TOKYO - Japanese Prime Minister Yoshihide Suga, who marked one month in office on Friday (Oct 16), has incurred the ire of the country's academia by rejecting six out of 105 scholars to a government advisory panel.

All six had been openly critical of controversial security and anti-conspiracy policies pushed for by Mr Suga's predecessor Shinzo Abe, and their exclusion to the Science Council of Japan is seen as a high-handed, vindictive act by the new Prime Minister.

Meanwhile, universities have also slammed a government advisory asking them to mourn the late prime minister Yasuhiro Nakasone, for whom a state funeral was held on Saturday.

The twin moves have left a bitter taste, with Kyoto University professor Takeshi Komagome telling the Mainichi Shimbun: "The Suga Cabinet is trying to change Japan's regime into one where public education institutions must comply with state orders."

There has been immediate pushback. Public support fell by seven percentage points from last month to 55 per cent in an NHK poll last weekend. Nearly one in two respondents said that the decision on the council was unacceptable.

Small protests have broken out throughout the country.
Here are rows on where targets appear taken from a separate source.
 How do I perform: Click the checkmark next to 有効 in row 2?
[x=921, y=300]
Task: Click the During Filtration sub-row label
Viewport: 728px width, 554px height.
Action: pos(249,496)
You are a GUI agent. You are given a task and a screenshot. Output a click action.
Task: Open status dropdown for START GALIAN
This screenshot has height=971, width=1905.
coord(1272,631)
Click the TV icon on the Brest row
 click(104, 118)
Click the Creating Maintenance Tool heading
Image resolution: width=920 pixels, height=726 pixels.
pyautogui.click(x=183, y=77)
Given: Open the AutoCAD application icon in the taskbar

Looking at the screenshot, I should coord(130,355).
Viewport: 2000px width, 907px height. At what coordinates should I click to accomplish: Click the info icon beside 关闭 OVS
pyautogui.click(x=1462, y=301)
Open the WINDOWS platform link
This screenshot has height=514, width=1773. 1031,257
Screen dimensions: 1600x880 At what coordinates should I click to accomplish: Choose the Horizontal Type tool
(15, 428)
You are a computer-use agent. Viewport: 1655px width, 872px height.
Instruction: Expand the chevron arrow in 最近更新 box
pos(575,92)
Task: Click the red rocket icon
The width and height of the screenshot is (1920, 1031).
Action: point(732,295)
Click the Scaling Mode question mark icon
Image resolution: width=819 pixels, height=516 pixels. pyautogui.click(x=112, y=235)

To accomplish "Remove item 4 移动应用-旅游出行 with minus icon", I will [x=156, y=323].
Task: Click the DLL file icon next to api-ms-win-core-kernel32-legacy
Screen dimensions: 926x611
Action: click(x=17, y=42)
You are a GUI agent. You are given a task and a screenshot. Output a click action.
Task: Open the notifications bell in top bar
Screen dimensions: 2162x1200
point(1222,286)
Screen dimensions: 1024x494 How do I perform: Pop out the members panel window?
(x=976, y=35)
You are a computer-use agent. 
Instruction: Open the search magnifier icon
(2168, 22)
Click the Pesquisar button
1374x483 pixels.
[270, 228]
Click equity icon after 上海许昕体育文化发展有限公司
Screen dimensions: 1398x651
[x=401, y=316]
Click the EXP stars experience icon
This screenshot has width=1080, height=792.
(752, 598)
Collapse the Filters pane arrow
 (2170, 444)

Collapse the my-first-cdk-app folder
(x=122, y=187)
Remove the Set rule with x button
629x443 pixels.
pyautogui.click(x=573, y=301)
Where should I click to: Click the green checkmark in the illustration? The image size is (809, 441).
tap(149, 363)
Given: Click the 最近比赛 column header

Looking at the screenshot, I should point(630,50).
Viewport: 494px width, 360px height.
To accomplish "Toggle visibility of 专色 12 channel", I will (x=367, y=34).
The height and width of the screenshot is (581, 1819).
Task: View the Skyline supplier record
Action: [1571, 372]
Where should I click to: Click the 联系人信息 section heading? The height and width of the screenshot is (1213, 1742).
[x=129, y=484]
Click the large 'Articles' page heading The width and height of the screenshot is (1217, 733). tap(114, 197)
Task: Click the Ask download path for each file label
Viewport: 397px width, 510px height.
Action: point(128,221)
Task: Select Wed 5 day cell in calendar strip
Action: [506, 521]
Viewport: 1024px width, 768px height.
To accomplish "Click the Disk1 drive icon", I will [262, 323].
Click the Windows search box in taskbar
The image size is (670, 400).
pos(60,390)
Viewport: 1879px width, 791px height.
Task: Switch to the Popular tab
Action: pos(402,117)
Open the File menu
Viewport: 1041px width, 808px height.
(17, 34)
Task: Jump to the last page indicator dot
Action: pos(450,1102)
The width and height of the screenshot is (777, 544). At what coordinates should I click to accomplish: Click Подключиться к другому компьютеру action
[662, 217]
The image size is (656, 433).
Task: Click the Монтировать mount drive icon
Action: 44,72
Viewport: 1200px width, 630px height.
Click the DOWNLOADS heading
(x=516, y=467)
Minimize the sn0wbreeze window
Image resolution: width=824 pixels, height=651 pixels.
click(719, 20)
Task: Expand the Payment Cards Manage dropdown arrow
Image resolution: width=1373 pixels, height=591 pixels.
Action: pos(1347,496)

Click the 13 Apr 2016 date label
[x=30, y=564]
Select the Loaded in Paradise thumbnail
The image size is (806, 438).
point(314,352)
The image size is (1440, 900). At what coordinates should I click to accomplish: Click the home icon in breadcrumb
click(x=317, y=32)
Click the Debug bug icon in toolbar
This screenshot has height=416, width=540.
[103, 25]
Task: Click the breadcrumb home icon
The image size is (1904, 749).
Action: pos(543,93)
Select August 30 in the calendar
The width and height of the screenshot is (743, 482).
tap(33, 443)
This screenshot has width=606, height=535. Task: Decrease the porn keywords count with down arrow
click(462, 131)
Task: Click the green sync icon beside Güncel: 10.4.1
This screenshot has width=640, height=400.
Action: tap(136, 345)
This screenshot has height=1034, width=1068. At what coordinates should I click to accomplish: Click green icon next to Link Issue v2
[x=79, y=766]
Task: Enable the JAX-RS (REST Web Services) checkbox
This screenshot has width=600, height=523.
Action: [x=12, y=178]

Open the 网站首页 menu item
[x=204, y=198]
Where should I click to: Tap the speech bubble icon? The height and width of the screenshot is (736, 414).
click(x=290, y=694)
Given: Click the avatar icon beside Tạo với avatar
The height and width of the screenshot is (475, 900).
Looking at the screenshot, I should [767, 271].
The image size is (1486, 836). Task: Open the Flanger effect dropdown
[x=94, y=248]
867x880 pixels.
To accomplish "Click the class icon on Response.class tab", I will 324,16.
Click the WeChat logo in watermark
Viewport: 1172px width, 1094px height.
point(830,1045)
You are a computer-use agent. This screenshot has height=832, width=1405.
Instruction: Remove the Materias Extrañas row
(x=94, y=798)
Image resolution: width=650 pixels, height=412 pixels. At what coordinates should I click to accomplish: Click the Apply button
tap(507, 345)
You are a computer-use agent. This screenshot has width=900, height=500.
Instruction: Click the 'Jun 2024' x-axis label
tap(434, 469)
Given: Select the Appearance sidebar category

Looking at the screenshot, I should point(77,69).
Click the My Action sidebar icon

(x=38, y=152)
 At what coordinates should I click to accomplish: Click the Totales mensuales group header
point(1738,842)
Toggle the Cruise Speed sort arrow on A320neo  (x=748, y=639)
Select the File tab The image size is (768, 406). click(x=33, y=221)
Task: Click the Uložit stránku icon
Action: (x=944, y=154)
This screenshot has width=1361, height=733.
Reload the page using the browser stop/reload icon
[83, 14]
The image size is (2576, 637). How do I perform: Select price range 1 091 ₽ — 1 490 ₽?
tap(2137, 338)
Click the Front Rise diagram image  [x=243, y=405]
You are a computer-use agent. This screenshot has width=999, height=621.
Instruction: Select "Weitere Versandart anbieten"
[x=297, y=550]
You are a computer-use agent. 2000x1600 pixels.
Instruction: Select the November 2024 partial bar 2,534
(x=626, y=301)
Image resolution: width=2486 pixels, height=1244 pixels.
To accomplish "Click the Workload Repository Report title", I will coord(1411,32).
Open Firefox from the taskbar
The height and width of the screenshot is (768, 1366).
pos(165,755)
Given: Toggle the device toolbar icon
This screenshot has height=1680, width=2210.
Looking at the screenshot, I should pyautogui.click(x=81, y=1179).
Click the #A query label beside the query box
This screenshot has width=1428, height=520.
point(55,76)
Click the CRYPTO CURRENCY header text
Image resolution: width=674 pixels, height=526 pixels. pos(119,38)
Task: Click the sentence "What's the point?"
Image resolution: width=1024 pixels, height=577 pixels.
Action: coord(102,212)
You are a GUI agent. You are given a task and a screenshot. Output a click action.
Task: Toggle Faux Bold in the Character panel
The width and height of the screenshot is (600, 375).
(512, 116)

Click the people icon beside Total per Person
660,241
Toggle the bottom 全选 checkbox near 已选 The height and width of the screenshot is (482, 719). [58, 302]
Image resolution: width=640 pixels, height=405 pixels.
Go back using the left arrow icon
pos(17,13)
At least 370 academic societies and unions have criticised the rejection of the six scholars, while over 140,000 people have signed an online petition.

Nobel physics laureate Toshihide Masukawa condemned the rejections as an act that "destroys democracy and constitutionalism (and) is an insult to academia".

Director Hirokazu Kore-eda, who won the Cannes Palme d'Or for his film Shoplifters (2018), signed a statement criticising the act as a "violation of the freedom of expression and a clear challenge to the freedom of speech".

The Science Council of Japan, founded in 1949 and funded by taxpayers to the tune of one billion yen (S$12.9 million) annually, operates independently and makes policy recommendations to the government.

It comprises 210 members serving six-year terms, with half the group being up for replacement every three years.

The duty of appointing the scholars is left to the Prime Minister, but it has for long been a rubber-stamp process, with the government authorising names recommended by the council.

In 1983, Mr Nakasone, calling the process a "mere formality", said that the government would not interfere in the selection so as to "guarantee academic freedom and independence".

But Mr Suga has ripped up this playbook by questioning the blind following of precedence, and asking if it was even appropriate to use public funds for the organisation.

Media reports have pounced on the twists and turns of the enfolding saga. Mr Suga said the list he saw only consisted of 99 names, but could not answer when, who, or why the other six names were scrubbed out.

And while he insists that their rejections have "nothing to do" with their political beliefs, he has also said that it was necessary to secure a "comprehensive and bird's eye view of the council's activities".

Council President Takaaki Kajita, who won the Nobel Prize for Physics in 2015, has called on the government to appoint the six scholars and, if not, to provide a clear explanation why they were rejected if indeed not for their political beliefs.

Kobe College professor emeritus Tatsuru Uchida told the Asahi Shimbun: "If administrations get involved with academic communities and gather 'yes-men' based on their loyalties, there will be fewer opposing voices, making it easier for politicians to manage them."

Still, the pro-government Sankei Shimbun has come to a staunch defence of the government, saying that it was natural for the outdated Science Council to be reformed.

The newspaper, in two editorials last week, slammed the body for rejecting military research. "As the security environment continues to deteriorate, the Science Council, which continues to deny defence research that can protect the lives and safety of the people, is detrimental to our national interests," it said.

Mocking the saga as being much ado about nothing, Sankei Shimbun argued: "Not being appointed to the Science Council does not render academics incapable of doing their own research, and as such there is no clampdown on academic freedoms."

Sophia University political scientist Koichi Nakano said it does not bode well for the Suga administration to be enveloped in controversy so soon after taking office.

"It will be nearly impossible for him to turn a new page quickly because he really has galvanised the whole academia," he told The Straits Times.

"The scholars are not going to back down and this will drag out for a long time... which could hurt him in elections due next year."